- _Prompt_
Take the data below and filter it for lines containing the word "named"; show each line found.

- _Dataset content_
•••
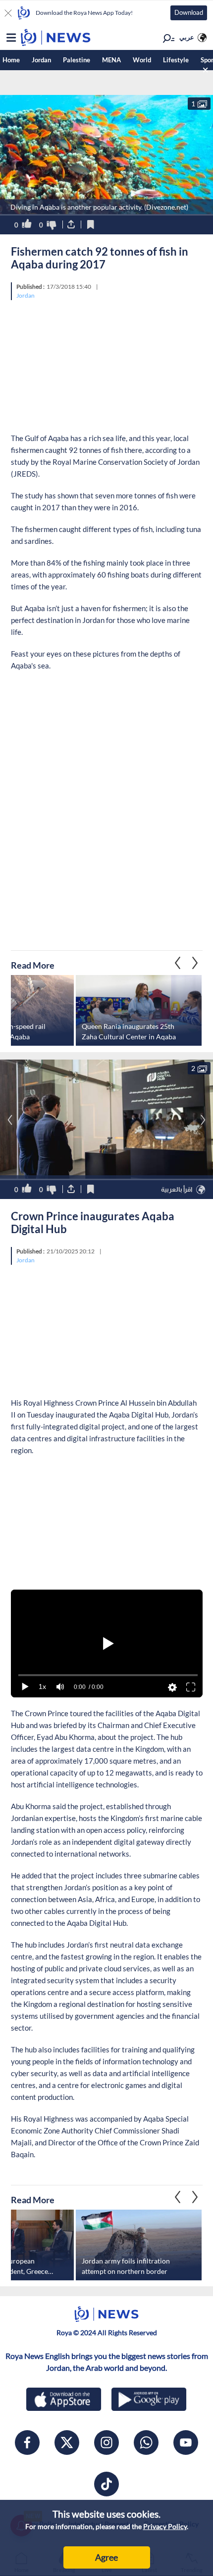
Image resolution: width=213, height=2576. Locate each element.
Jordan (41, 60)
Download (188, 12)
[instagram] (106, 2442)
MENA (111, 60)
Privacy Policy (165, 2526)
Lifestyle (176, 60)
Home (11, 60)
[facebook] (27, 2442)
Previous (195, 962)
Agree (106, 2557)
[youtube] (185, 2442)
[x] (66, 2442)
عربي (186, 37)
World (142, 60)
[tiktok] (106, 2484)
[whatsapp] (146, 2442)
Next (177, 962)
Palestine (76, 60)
•••
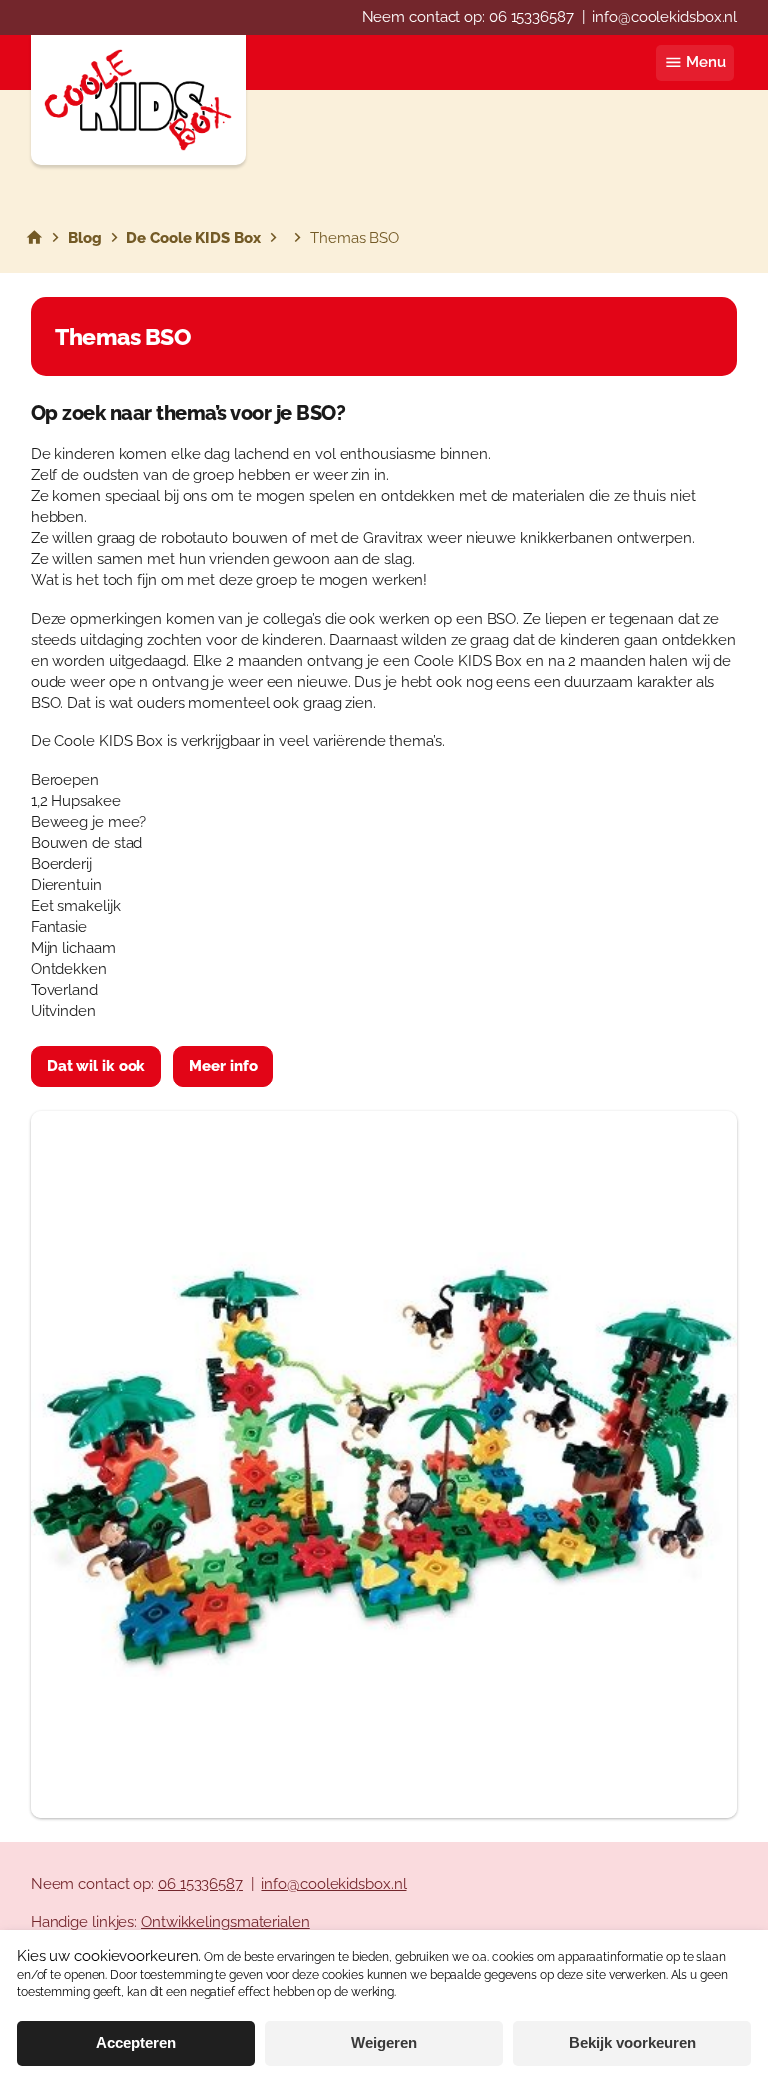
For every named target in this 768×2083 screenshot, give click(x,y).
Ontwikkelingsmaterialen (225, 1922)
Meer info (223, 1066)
•••
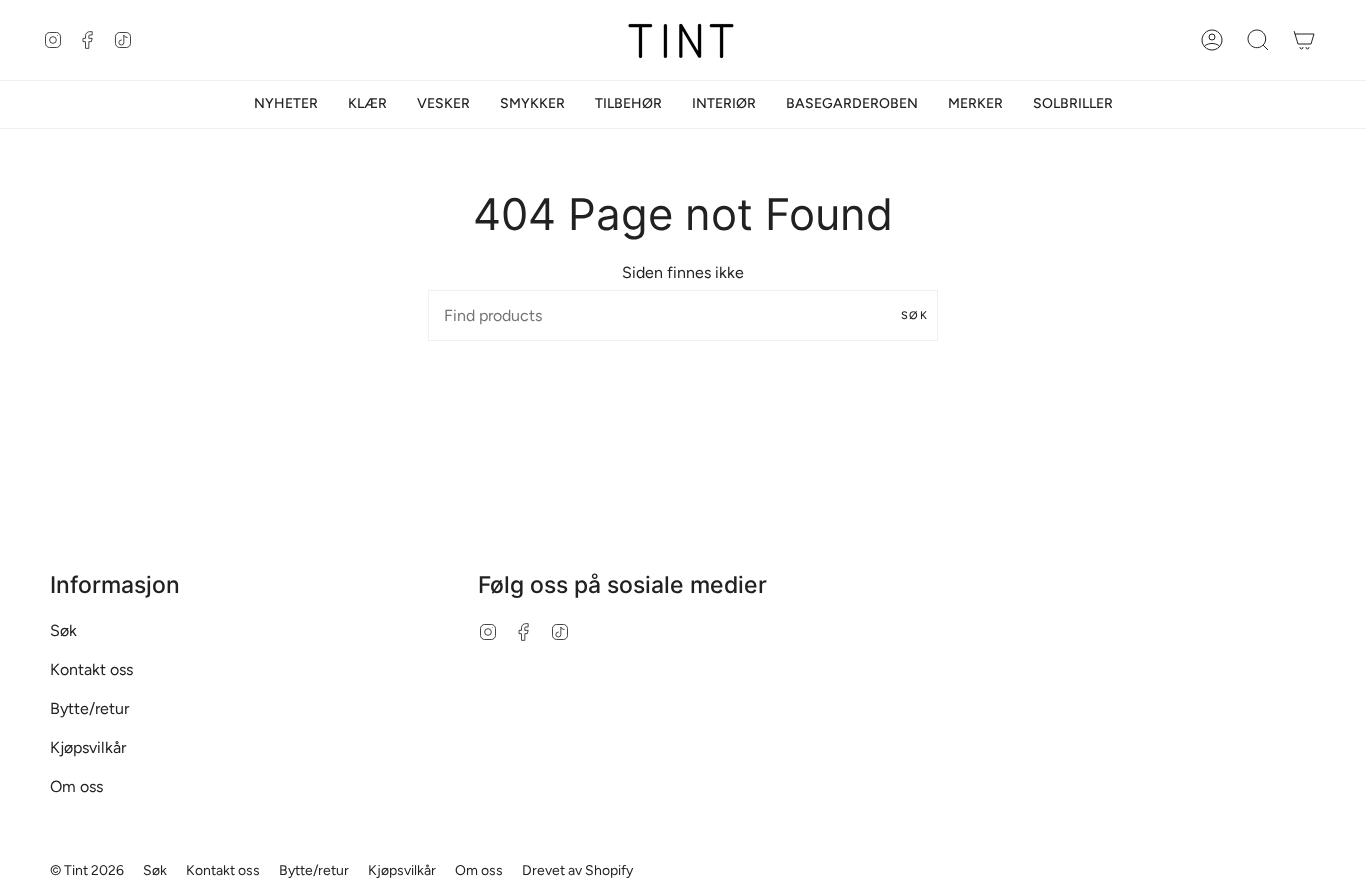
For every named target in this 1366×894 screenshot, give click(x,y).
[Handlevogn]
•••
- _Result of this exercise_
For every named target in this 768×2083 screenshot, give click(x,y).
For every named target in this 1366×894 screenshot, give click(x,y).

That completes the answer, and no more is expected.